The Nielsen Norman Group, the world's preeminent Internet usability researchers, have just announced that jump links, the hyperlinks that take users to a particular location on a Web page, violate usability conventions. It seems that these links—which often take users from a list at the top of a page to a text passage lower down on the same page—go against users' conception of what a hyperlink should do. In the users' mental model, a hyperlink should go to another page, not another location on the same page. Even when jump links take users to a particular location on a new page, the experience can be confusing if on the new page, main navigation is not immediately visible. It seems the sun has set on the jump link, and frankly, we are jumping for joy. For more usability news from the Nielsen Norman Group, visit www.useit.com, one of the ugliest and most usable sites you'll ever see.

The Esquires and the E-Mail (February 2006)

As though we needed another lesson in how not to use e-mail, two Boston attorneys have made a strong case for having difficult conversations in person and counting to ten before firing off an angry missive. A nasty e-mail exchange between a recent law school grad and her would-be employer was replete with insults, thinly veiled threats, and other unpleasantries. The e-mail was forwarded by one of the lawyers and spread rapidly, ending up in the Boston Globe and on CNN.com. Like so many unfortunate e-mail exchanges before it, this story reminds us: Do not put in writing what you would hesitate to say in person, and assume that whatever you write in an e-mail will be seen by someone other than the intended recipient. We are currently working on an article on "E-Mail Disasters." Stay tuned for more cautionary tales from the annals of e-mail history.

When Worlds Collide (February 2006)

We used to consider the "blogosphere" to be a realm of its own, somewhere resident in "cyberspace" but perhaps in another solar system. Leave it to a panda cub to bring worlds together.

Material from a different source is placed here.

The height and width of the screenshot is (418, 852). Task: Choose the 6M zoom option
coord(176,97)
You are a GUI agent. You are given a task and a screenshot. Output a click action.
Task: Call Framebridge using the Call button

Tai Shan, the National Zoo's impossibly cute baby panda, was nicknamed "Butterstick" by the bloggers at DCist after the zoo reported his birth weight as equal to the weight of "a stick of butter." The name 'Stick stuck. It was used extensively by DCist and another blog, Wonkette. Now the mainstream PR agency responsible for promoting the National Zoo's annual ZooFari event has embraced the name Butterstick in its event marketing campaign. Perhaps you thought blogs were irrelevant to mainstream communications and marketing, but maybe they're just slightly ahead of the communications curve.